August 13, 2012

Q+A: If they ask for money, it's a scam

» Ask Me Anything!

Linneus asked: How do I know who to trust and who's ripping me off? (regarding agents and publishers) Do I pay to have my book published, or does someone else? How does it work?

(Off topic: I love your name for reasons I can't say publicly b/c of NWS-ness lol)

Research. Research, research, research. There are a lot of sites out there that list disreputable publishers/agents and give great advice on how to spot a scam.

But since you asked me, here's my simple answer: if they ask you for money, it's a scam.
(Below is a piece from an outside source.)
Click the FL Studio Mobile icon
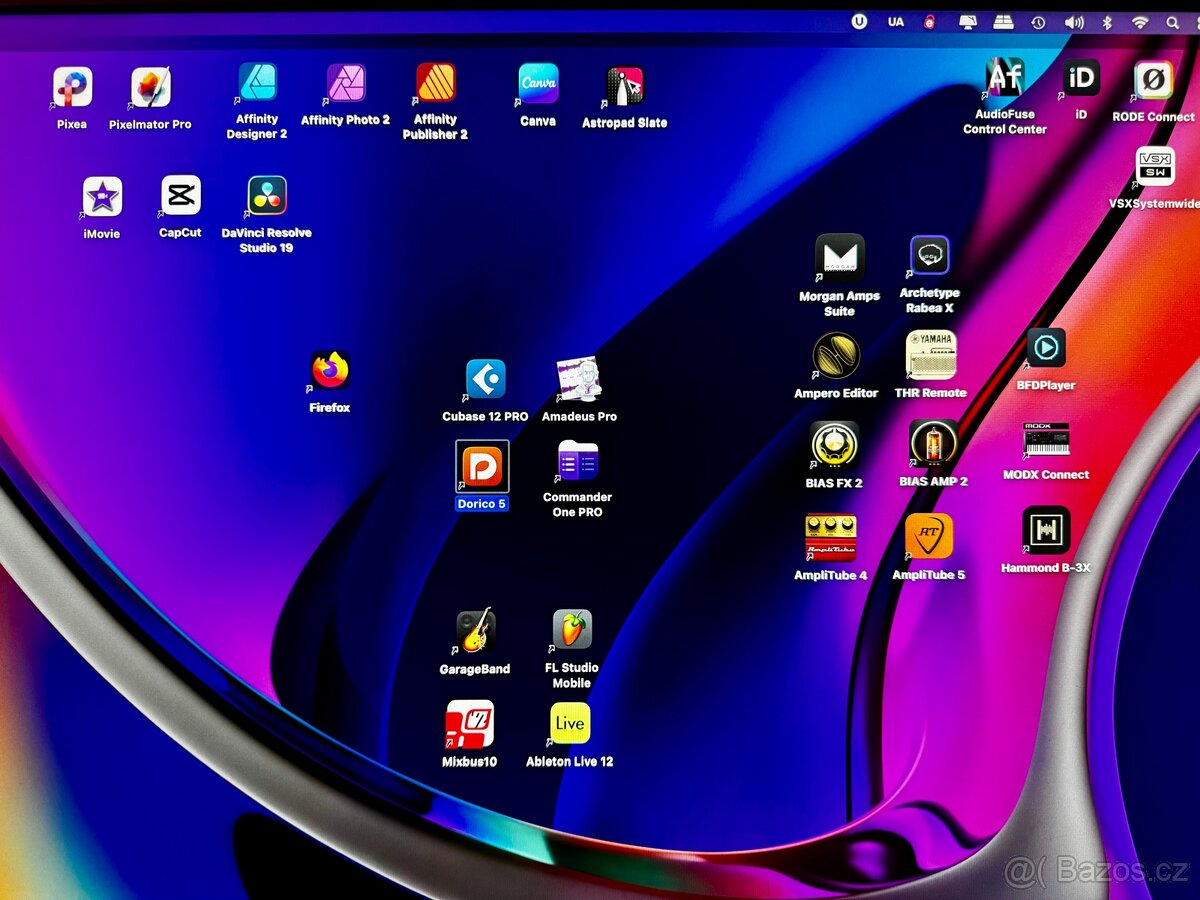1200x900 pixels. pyautogui.click(x=573, y=630)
A reputable agent would never require a reading fee. Nor would s/he require payment for editing services, either from him/herself or a third party. A legitimate publisher would not require you to pay or "invest" money in publishing your book (that's what vanity publishers do). Similarly, they shouldn't require you to pay to get it "professionally edited." Money should always flow TOWARD you, and your agent gets paid when you do, typically 15%.

Note that those agent examples are not the same as an agent suggesting you might benefit from getting more opinions on your work. But I WOULD be leery if the agent directed you to a specific editor-for-hire.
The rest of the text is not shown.